Learn how to set up Sanity to deliver detailed logs for API requests, enabling insights into content interaction and bandwidth usage.
Sanity can be set up to deliver detailed logs for all API requests related to a project. This allows you to make informed decisions about how content is requested and interacted with in the Content Lake.
You can use these logs to get insights into what’s driving requests and bandwidth usage, where requests come from, and more.
Sanity’s Content Lake supports marking your requests with tags as a simple but powerful way of adding some context to your API activities. Visit the request tags reference article to learn more about this feature.
You can access request logs on self-serve plans by going to the Usage section of your project settings. At the bottom of this page, you'll find a button to download up to 1GB of log data from the last 7 days up to the day before you download the data. You can request a new export every 24 hours.
The request log export will come as a compressed NDJSON file. You use different tools to analyze this like GROQ CLI or jq. You can even convert it to CSV using a package like json2csv:
gunzip --stdout [compressed logfile].ndjson.gz | npx json2csv --ndjson --output [output].csv
Exploring tools like Jupyter Notebook can also be helpful for more extensive analysis.
Another helpful tip is to upload a sample of your log files to AI tools like ChatGPT and ask them to analyze it or provide you with methods for doing so in Python or other programming languages and frameworks.
Visit the request log data reference to learn how the logs are structured and formatted.
For projects on enterprise plans, logs are delivered as compressed NDJSON files to your Google Cloud Storage (GCS) bucket, which then serves as a staging area for ingesting the reports into a data analysis tool of your choice.
This feature is available on certain Enterprise plans. Talk to sales to learn more.
Visit the request log data reference to learn how the logs are structured and formatted.
You can always extract, that is, download, the raw request log file on demand for ad hoc analysis. However, you can save time and make insights more broadly accessible to your team if you load logs into a data lake, such as BigQuery, and set up pre-defined queries for common reports.

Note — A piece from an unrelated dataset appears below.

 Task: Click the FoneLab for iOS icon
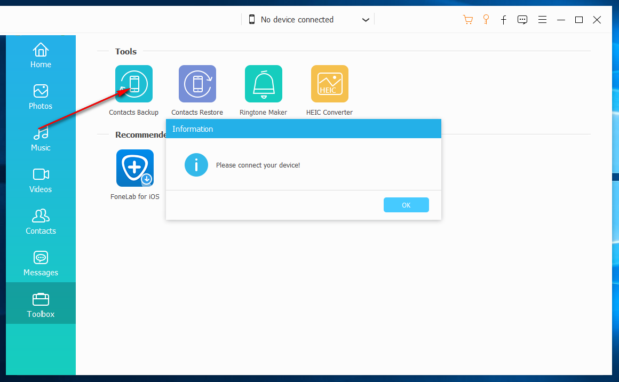[x=135, y=168]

The entire process – from enabling the log delivery service to querying your data for insights – requires a few separate steps to set up and follows the Extract, Load, and Transform (ELT) pattern for data integration. You will find an example implementation below, detailing how to implement Sanity request logs with Google Cloud Storage and BigQuery.
In this step, you will enable log delivery in your Sanity project and connect your GCS bucket in the Sanity project management settings. The setup described in this step is the only part of this guide that is required to use the request log feature, while the subsequent steps are provided as an example implementation.

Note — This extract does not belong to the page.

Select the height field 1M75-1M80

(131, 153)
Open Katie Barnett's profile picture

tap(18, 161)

node, npm, and the gcloud suite of tools. While this guide demonstrates how to achieve the necessary setup in GCP using the command line, the same result can be achieved using the GCP web interface.gcloud CLIEnsure that the Google Cloud CLI is configured to the correct project for where you want to store your request logs.

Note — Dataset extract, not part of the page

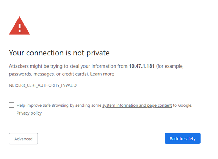Click the red warning triangle icon
Image resolution: width=218 pixels, height=159 pixels.
pyautogui.click(x=19, y=26)
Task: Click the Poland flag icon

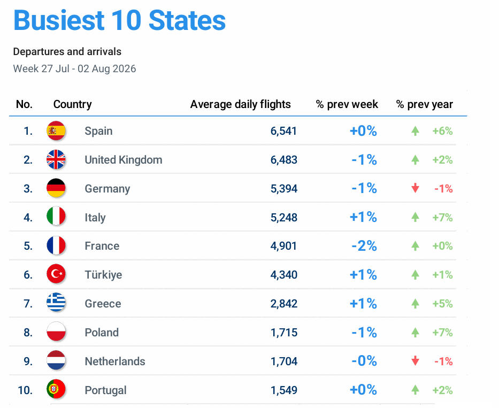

# Replace [PROJECT_ID] with your actual Google Cloud project ID gcloud config set project [PROJECT_ID]
Create a new GCS bucket where your files will be uploaded to.
# Replace [BUCKET_NAME] with your actual bucket name gcloud storage buckets create gs://[BUCKET_NAME]
For Sanity to deliver files to your GCS bucket, you must give our service account (serviceAccount:delivery@sanity-log-delivery.iam.gserviceaccount.com) the storage.objectCreator role:
# Replace [BUCKET_NAME] with your actual bucket name gcloud storage buckets add-iam-policy-binding gs://[BUCKET_NAME] --member=serviceAccount:delivery@sanity-log-delivery.iam.gserviceaccount.com --role=roles/storage.objectCreator
Log Delivery is disabled by default. It must be enabled in the Sanity project settings by a project administrator.
Once the pipeline for log delivery has been configured, it’s time to hook up your preferred data analysis tool. The process will vary somewhat from tool to tool. The following section will show you how to accomplish this task using BigQuery from Google.
You can set up a direct connection between BigQuery and GCS buckets using External Tables. Please read the documentation to understand the costs and limitations.
Sanity has structured the bucket key in a way that allows for partitioning per project, event type, and date.
We key the object using Hive partitioning with the following format:
gs://event-logs/project_id=[string]/kind=[event-type:string]/dt=[date:DATE]/[file-name:string].ndjson.gzThis allows the log data to be loaded into various data platforms with the project ID, data type, and date used as partitioning properties.
node, npm, and the gcloud command line tools installedCreate a JSON file locally named schema.json with the nested schema definition for your log data.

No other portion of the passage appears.